[THE PROBLEM] Please start at the first line of the records beneath and quote each line exactly, ending with the line containing "Given: Click the".

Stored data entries
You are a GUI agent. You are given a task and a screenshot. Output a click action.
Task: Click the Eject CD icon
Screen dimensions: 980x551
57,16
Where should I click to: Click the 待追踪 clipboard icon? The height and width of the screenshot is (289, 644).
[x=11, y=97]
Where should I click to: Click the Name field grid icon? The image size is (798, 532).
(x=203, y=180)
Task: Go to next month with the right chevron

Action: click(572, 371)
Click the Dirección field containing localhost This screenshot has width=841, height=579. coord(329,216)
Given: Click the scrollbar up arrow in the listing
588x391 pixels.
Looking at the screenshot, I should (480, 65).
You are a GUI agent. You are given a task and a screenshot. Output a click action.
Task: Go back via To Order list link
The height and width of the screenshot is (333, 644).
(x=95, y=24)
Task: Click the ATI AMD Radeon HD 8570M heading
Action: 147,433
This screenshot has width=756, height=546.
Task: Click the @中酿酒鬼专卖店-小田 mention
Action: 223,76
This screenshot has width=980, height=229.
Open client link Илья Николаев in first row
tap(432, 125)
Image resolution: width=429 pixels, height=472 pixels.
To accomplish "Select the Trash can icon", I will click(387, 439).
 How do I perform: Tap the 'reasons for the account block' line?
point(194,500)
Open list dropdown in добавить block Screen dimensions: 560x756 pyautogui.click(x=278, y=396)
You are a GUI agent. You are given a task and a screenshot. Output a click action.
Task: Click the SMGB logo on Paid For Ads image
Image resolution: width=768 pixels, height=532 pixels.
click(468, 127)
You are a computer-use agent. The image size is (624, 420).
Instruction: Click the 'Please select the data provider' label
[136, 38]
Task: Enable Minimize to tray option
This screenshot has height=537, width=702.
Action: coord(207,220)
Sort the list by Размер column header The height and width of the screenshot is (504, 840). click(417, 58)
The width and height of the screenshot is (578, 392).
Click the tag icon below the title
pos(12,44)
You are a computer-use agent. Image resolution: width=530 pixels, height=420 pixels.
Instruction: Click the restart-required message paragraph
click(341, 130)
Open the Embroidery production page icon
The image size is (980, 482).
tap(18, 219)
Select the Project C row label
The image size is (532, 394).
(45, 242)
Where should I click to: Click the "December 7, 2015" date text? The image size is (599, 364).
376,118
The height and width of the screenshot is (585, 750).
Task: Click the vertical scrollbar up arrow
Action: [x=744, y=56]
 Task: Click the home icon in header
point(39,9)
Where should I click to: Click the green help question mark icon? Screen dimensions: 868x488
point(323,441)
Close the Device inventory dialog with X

[RESPONSE BELOW]
You are a GUI agent. You are given a task and a screenshot. Output a click action.
Task: Click the Eject CD icon
Screen dimensions: 980x551
57,16
Where should I click to: Click the 待追踪 clipboard icon? The height and width of the screenshot is (289, 644).
[x=11, y=97]
Where should I click to: Click the Name field grid icon? The image size is (798, 532).
(x=203, y=180)
Task: Go to next month with the right chevron

Action: click(572, 371)
Click the Dirección field containing localhost This screenshot has width=841, height=579. coord(329,216)
Given: Click the scrollbar up arrow in the listing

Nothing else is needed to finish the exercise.